## [YOUR GOAL]
Could you reproduce, from the records below, everything from the line with "สมาชิกหมายเลข 1910359 (47, 2081)" down to the line with "[pantip.com] (18, 14)", keeping both of those lines and changing nothing?

## [DATASET CONTENT]
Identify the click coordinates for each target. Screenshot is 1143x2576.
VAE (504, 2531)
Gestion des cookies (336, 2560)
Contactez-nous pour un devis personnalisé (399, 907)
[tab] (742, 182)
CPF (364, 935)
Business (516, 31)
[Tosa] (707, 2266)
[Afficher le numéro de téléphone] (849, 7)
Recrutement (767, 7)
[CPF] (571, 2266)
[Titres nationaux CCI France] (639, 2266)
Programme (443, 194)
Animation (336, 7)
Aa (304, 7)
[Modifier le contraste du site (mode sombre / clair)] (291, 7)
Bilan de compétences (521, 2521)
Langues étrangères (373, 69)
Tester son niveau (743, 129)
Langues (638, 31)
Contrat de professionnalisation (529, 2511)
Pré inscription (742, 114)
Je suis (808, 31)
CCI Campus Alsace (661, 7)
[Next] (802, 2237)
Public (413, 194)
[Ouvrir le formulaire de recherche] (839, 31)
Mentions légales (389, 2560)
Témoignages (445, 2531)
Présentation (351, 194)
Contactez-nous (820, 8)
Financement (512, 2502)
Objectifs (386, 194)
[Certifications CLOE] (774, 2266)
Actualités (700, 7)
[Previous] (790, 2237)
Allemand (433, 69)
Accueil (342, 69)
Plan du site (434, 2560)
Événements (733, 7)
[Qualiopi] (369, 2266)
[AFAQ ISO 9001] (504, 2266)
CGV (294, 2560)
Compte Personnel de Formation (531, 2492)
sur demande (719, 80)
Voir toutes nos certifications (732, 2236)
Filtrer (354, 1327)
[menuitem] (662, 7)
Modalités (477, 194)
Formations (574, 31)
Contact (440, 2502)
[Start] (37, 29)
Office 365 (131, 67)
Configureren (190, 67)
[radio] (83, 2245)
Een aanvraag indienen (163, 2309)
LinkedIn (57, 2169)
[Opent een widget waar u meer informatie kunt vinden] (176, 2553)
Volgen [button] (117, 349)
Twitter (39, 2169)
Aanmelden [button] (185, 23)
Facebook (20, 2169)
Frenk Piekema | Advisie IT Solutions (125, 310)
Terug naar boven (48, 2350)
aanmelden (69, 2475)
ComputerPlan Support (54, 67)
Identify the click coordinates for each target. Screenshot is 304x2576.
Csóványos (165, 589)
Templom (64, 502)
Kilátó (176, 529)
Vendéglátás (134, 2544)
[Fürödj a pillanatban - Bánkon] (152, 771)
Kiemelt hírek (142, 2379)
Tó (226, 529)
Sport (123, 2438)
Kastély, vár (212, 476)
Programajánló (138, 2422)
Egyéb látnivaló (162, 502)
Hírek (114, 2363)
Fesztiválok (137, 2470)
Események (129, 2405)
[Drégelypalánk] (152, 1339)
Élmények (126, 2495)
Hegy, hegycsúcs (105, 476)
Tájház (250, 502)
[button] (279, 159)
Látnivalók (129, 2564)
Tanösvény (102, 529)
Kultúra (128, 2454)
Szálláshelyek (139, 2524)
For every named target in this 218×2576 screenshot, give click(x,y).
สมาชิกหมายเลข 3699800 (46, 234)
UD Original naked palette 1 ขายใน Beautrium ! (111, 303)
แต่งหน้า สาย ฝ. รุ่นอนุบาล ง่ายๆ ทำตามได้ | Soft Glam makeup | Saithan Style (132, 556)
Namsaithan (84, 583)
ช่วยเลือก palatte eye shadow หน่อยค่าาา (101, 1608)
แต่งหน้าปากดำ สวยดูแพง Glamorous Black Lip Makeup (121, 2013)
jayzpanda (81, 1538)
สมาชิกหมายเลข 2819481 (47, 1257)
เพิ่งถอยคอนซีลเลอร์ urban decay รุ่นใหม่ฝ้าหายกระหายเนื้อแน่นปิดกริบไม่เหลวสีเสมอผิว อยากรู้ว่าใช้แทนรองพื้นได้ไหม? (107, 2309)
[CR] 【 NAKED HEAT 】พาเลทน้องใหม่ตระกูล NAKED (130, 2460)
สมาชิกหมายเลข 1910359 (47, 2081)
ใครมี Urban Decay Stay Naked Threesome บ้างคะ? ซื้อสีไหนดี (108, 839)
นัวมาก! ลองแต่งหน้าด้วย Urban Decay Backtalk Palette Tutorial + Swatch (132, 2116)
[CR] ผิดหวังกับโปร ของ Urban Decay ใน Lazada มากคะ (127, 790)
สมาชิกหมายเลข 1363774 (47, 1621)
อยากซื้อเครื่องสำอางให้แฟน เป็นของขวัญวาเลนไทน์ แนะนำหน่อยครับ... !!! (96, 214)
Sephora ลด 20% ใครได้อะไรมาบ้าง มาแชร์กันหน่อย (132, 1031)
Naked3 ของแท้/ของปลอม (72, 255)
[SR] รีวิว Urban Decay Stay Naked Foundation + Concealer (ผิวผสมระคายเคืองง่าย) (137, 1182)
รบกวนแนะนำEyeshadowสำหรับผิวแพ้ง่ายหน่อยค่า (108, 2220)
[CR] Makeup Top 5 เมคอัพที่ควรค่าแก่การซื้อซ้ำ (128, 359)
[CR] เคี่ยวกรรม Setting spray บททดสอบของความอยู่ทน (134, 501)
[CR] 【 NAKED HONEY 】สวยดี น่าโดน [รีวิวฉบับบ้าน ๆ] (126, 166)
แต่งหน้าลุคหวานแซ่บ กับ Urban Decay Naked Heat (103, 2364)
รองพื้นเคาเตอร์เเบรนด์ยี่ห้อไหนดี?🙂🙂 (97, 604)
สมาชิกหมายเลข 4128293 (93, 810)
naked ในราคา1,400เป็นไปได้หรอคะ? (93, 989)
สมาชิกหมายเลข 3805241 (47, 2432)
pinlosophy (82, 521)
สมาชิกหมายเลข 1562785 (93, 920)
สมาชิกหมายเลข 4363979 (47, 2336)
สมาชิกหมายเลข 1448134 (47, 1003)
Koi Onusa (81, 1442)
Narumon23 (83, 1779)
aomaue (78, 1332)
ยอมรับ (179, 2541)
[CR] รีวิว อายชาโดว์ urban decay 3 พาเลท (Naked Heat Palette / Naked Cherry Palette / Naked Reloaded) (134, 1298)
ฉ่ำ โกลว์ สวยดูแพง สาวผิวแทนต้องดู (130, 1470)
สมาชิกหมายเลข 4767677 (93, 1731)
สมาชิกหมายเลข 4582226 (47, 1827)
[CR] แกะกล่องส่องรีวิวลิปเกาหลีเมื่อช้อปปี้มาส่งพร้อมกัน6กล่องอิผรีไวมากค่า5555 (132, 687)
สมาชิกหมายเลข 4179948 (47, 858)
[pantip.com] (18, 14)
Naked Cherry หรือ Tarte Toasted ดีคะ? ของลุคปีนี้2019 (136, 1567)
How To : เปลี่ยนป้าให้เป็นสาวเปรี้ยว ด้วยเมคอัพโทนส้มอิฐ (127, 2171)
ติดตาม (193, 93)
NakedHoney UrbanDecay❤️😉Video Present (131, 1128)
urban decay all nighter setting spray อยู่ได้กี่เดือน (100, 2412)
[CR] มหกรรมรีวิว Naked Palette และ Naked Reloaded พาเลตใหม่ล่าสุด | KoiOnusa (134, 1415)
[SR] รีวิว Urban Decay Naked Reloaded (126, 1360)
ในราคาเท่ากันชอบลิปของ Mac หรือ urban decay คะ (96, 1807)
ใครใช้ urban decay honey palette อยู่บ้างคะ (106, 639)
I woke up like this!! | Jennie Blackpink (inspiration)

## [TASK ANSWER]
สมาชิกหมายเลข 1910359 (47, 2081)
ใครมี Urban Decay Stay Naked Threesome บ้างคะ? ซื้อสีไหนดี (108, 839)
นัวมาก! ลองแต่งหน้าด้วย Urban Decay Backtalk Palette Tutorial + Swatch (132, 2116)
[CR] ผิดหวังกับโปร ของ Urban Decay ใน Lazada มากคะ (127, 790)
สมาชิกหมายเลข 1363774 (47, 1621)
อยากซื้อเครื่องสำอางให้แฟน เป็นของขวัญวาเลนไทน์ แนะนำหน่อยครับ... !!! (96, 214)
Sephora ลด 20% ใครได้อะไรมาบ้าง มาแชร์กันหน่อย (132, 1031)
Naked3 ของแท้/ของปลอม (72, 255)
[SR] รีวิว Urban Decay Stay Naked Foundation + Concealer (ผิวผสมระคายเคืองง่าย) (137, 1182)
รบกวนแนะนำEyeshadowสำหรับผิวแพ้ง่ายหน่อยค่า (108, 2220)
[CR] Makeup Top 5 เมคอัพที่ควรค่าแก่การซื้อซ้ำ (128, 359)
[CR] เคี่ยวกรรม Setting spray บททดสอบของความอยู่ทน (134, 501)
[CR] 【 NAKED HONEY 】สวยดี น่าโดน [รีวิวฉบับบ้าน ๆ] (126, 166)
แต่งหน้าลุคหวานแซ่บ กับ Urban Decay Naked Heat (103, 2364)
รองพื้นเคาเตอร์เเบรนด์ยี่ห้อไหนดี?🙂🙂 (97, 604)
สมาชิกหมายเลข 4128293 (93, 810)
naked ในราคา1,400เป็นไปได้หรอคะ? (93, 989)
สมาชิกหมายเลข 3805241 (47, 2432)
pinlosophy (82, 521)
สมาชิกหมายเลข 1562785 (93, 920)
สมาชิกหมายเลข 4363979 (47, 2336)
สมาชิกหมายเลข 1448134 (47, 1003)
Koi Onusa (81, 1442)
Narumon23 (83, 1779)
aomaue (78, 1332)
ยอมรับ (179, 2541)
[CR] รีวิว อายชาโดว์ urban decay 3 พาเลท (Naked Heat Palette / Naked Cherry Palette / Naked Reloaded) (134, 1298)
ฉ่ำ โกลว์ สวยดูแพง สาวผิวแทนต้องดู (130, 1470)
สมาชิกหมายเลข 4767677 (93, 1731)
สมาชิกหมายเลข 4582226 (47, 1827)
[CR] แกะกล่องส่องรีวิวลิปเกาหลีเมื่อช้อปปี้มาส่งพร้อมกัน6กล่องอิผรีไวมากค่า5555 (132, 687)
สมาชิกหมายเลข 4179948 (47, 858)
[pantip.com] (18, 14)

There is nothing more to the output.